Simon and Rose: My Story Of The World

by m2admin
How The World Works

 

I gave Simon his carrot this morning,and some grain, and although he is usually generous, he lowered his ears and refused to share his grain with Lulu and Fanny, perhaps because it was cold. Lulu and Fanny have always had grain when it is cold, but Simon inhales it, he is so surprised to get it. After he was done, I brushed him and, as is often the case, talked to him.  He loves to be talked to, leaning against me, snorting and settling in like a child hearing a bedtime story. He loves to hear stories.
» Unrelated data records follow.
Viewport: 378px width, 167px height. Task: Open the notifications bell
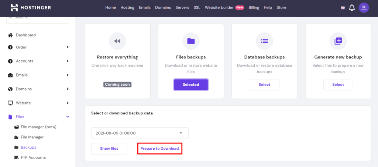(x=352, y=8)
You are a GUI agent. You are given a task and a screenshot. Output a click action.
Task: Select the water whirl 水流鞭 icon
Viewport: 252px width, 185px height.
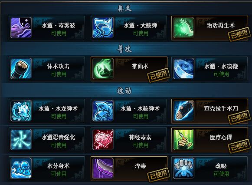pyautogui.click(x=184, y=68)
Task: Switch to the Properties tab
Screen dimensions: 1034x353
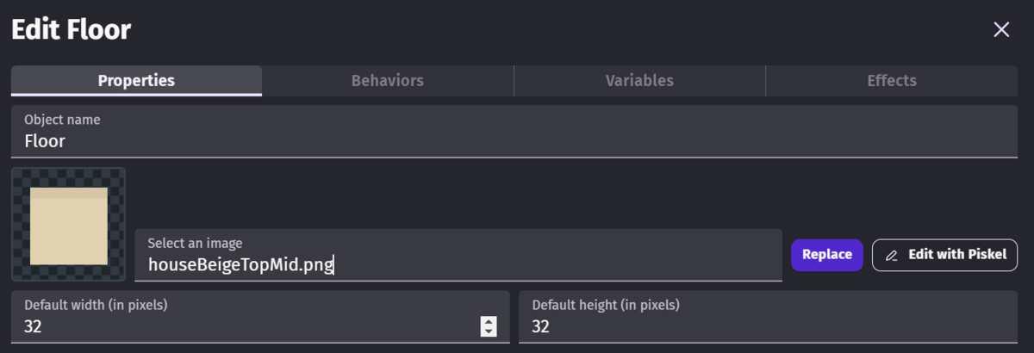Action: point(136,81)
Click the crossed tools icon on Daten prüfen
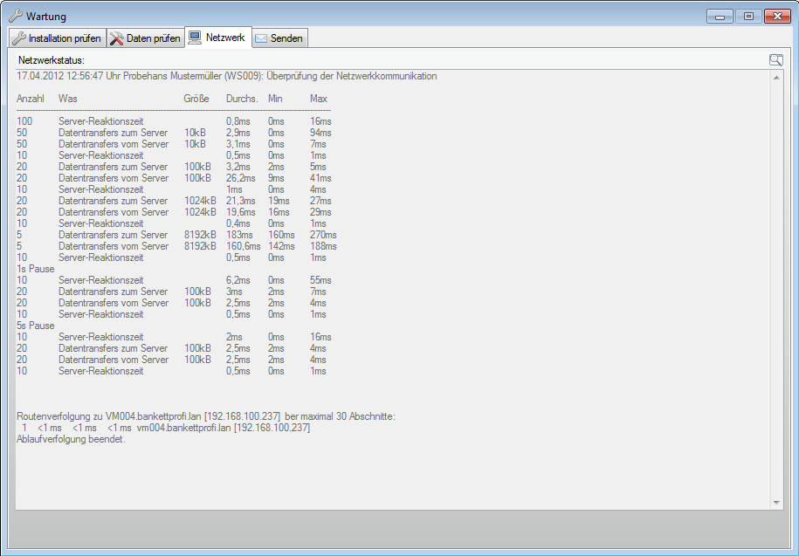This screenshot has height=556, width=799. coord(117,38)
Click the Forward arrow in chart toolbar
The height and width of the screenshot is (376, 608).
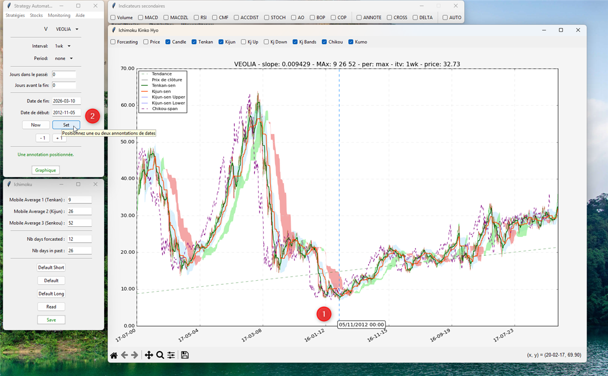[135, 355]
I told Simon that the week had begun in sorrow and grief over Rose’s death, and had ended Friday night in triumph and affirmation, as we reached our goal – to sell 1,000 copies of “Going Home” at Battenkill Books.  And we all  – Connie, you people and I – did it two weeks early. You can’t understand this, Simon, I told him, but for a small independent bookstore in a tiny town in upstate, N.Y. to sell 1,000 hard cover books in 2011 and in the shadow of Amazon and Apple and millions of digital tablets is miraculous. You can change the world with open eyes and a big heart, I told him.
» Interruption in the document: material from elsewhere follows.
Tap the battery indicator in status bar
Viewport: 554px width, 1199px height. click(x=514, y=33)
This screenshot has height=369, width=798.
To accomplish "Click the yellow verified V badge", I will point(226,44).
Simon opened his eyes wide and his ears went straight up like an old TV antenna. Perhaps he was seeking the relevance to him, but he is nothing if not a patient listener, as most donkeys are, if they like the story.

“You see, Simon,” I explained, “this is the way the world works. One day a sad thing happens, and you are awash in tears, and then that same thing can become something else – not a loss, but a gain, not a sorrow but a joy, not the absence of something but the presence of something, not sadness but happiness, not tragedy but triumph.” And that, I said, is the strange and curious nature of life, presenting us always with sorrows and pain, and then giving us the gifts of being able to turning darkness to tears, and night into day. It happens all the time.
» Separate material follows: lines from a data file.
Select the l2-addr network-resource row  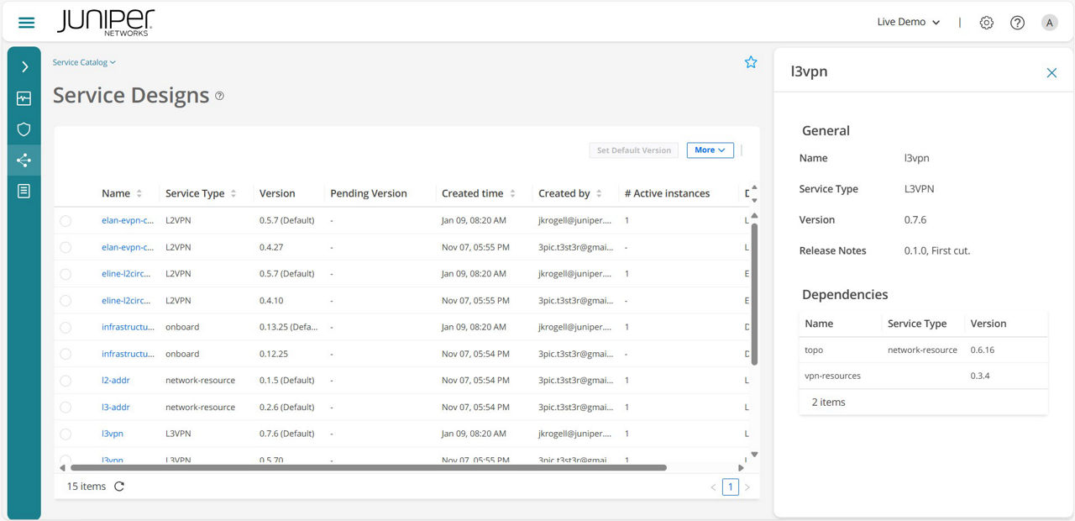66,380
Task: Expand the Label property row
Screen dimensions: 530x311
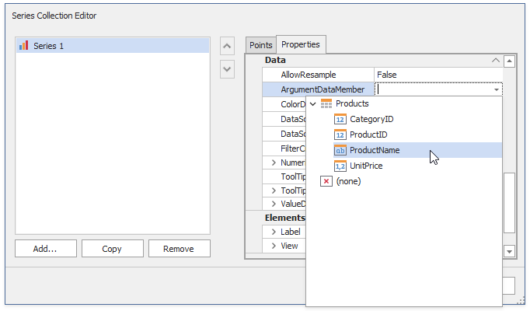Action: [x=274, y=232]
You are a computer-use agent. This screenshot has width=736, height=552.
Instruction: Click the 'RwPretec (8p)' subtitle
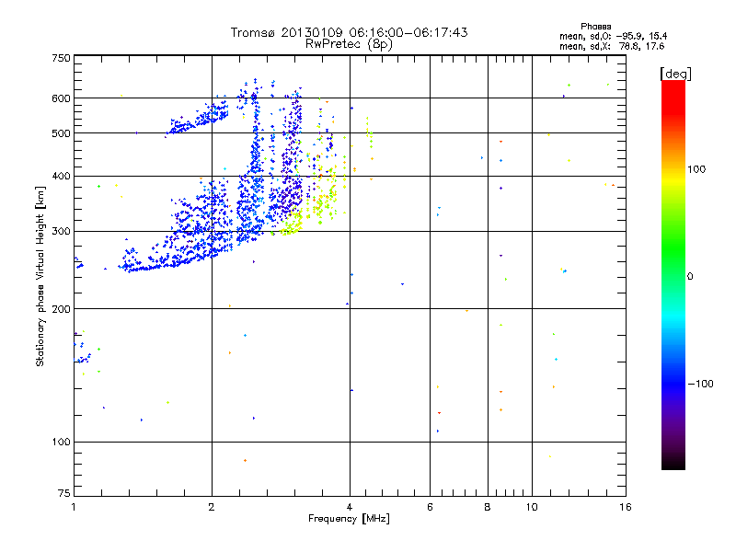tap(349, 44)
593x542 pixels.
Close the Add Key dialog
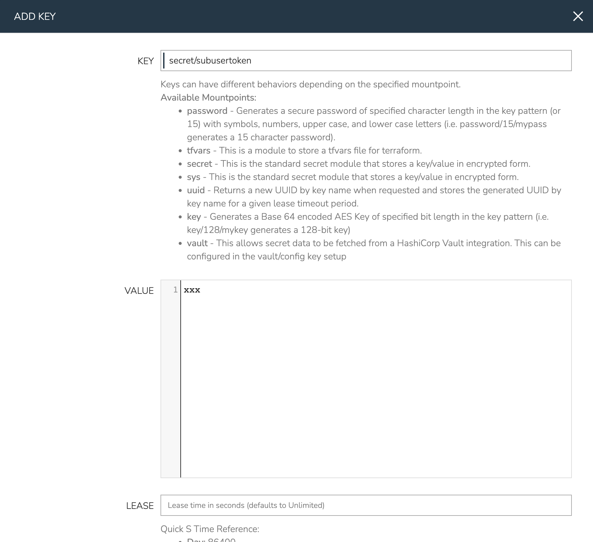click(578, 16)
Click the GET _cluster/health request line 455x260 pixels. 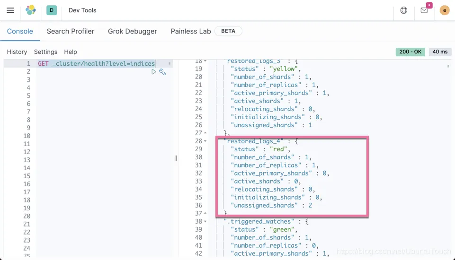coord(97,63)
You can learn so much from death, I told Simon, who, I suspect, knows something about it. “You don’t know that you are going to die,” I said, “but we humans do, and all of us are afraid of it in one way or another. It is the Mother Of Fears, so great we rarely want to talk about it, but when an animal you love gets sick and then dies, and when you have to decided to do the killing, then  you are lying down in the universal experience, in a beautiful embrace with the Mother Of All Fears. It brings you face-to-face with death, grief and love, all ingredient’s in death’s great recipe. Monday, I was crying for Rose, Friday she was selling hundreds of books without being asked and Maria and I hoisted a glass of wine to her latest accomplishment.

Simon turned to me and looked baleful, yet sympathetic. “But we humans, for all of our problems and failures, are extraordinary creatures, and we make choices that you animals cannot. We take this fear and we brew something else – affirmation, affection, empathy, generousity, sympathy, connection, and then we make something beautiful. We take this mournful energy and we create a different story. And in so doing, we push back the darkness and see the light.  Isn’t that remarkable, Simon? Doesn’t it make you wonder at a world so magical, mystical and full of wonder?”

Simon butted my side with his huge snout, pushing me back a bit, and reminding me that I was holding a donkey cookie in my pants pocket, rather than giving it to him, as I told him my Story Of The World. So I did give it to him, and the two of us stood quietly in the barn as he crunched purposefully,  pondering the Story Of The World.